Eli hurried out to see a gaping hole in the stone wall. They ran through it and up the rocky terrain surrounding the complex.
“Chopper is landing a quarter mile away,” Jonah said close to Eli’s ear. “We’ve got to move.”
Gathering strength he didn’t have, mustering the energy from reserves he hadn’t drawn on since his escape from Adharji, Eli broke into a run.
As they topped the next hill, they saw a chopper touch down in the small valley and a medic hop out with a backboard.
Jonah didn’t waste any time climbing into the helicopter as Eli gently laid her down on the backboard.
“Load and go,” the medic said, and Eli recognized his accent as American. Was he military?
They hustled Tyana into the helicopter, and Eli didn’t ask. He piled in behind them, leaving Mad Dog with the Falcon secondary.

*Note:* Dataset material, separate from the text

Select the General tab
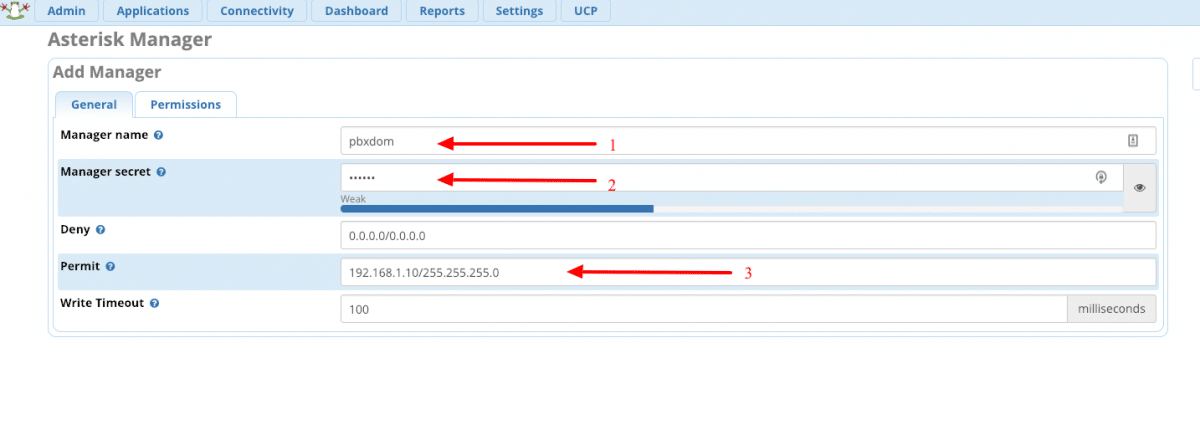This screenshot has height=430, width=1200. (x=94, y=104)
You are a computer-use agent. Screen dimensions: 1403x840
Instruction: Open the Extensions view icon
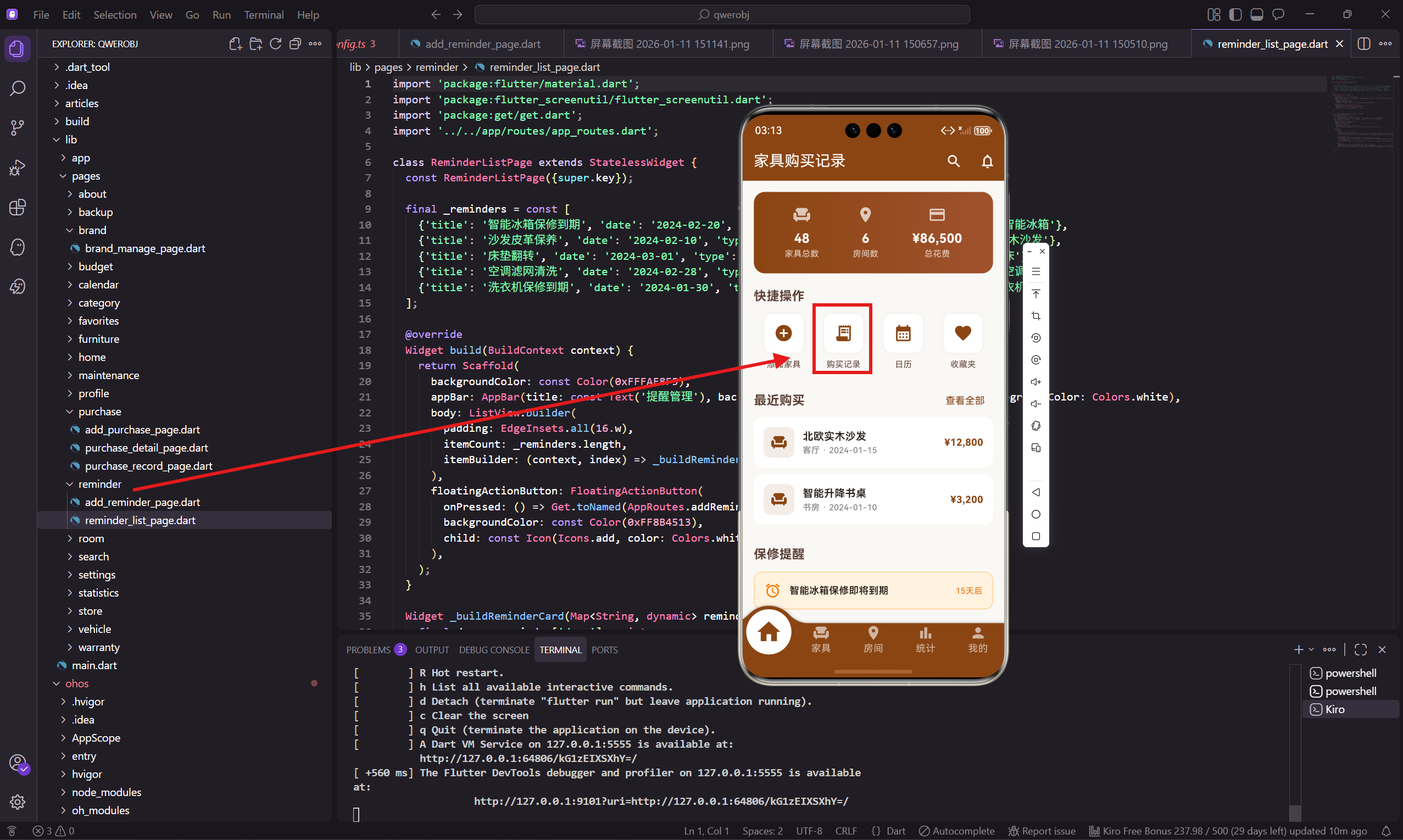click(18, 207)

Eli and Jonah exchanged a long look before Jonah finally nodded his acceptance.
The helicopter rose as the two medics worked in unison, one intubating her while the other started dual IVs.
Eli paced the confines of the waiting room of the private hospital. He’d refused treatment himself, and one of the medics who’d brought Tyana in slapped a bandage on the bloody crease on his arm, but Eli didn’t give it a second glance.
He wanted answers. A lot of them. Gabe was dead. Ian and Braden were being examined by the Falcon doctor, Marcus, so he couldn’t even ask them what went down with Gabe.
And Tyana. He closed his eyes. She was still in surgery. Her prognosis had been grim with the amount of blood loss. Jonah and Mad Dog stood at the far window, their faces locked in stone. Damiano sat with his face in his hands, alone, away from the others.
Several hours into their vigil, Ian and Braden walked into the waiting room accompanied by Marcus. Faint hope glimmered in their eyes. He wanted to ask about Gabe but forced himself to first ask what Marcus had been able to determine.
“He thinks daily injections will work for a while and the inhibitor will work for sudden and uncontrolled shifts,” Ian said as they gathered close to Eli.
“But as I told your men, it could only be temporary. If they become acclimated to the drug, the effectiveness is lost. It could very well be that what has happened with Damiano will happen to them,” Marcus added.
Eli nodded grimly.
“Jonah is in the process of getting me all the data and computer files from the research facility. If there is a way I can find the original chemical composition used in the attack in Adharji, then maybe I can offer a more suitable alternative. Until then, as clichéd as it may sound, you can only take it one day at a time.”
Marcus turned and walked over to sit by Damiano. Eli could hear him ask if Damiano was okay and if he needed another injection. Eli turned his focus on the two brothers.
“What happened to Gabe?”
A mixture of anger and sorrow crossed their features.
“Tyana didn’t betray us, Eli,” Ian said. “Gabe did.”
Eli’s brow twisted, and he leaned in closer. “What?”
“He admitted it right before he died,” Braden said. “We got to him too late to get him out. He has a sister. A sister for God’s sake. He said that Esteban was threatening her, using her to make him sell us out.”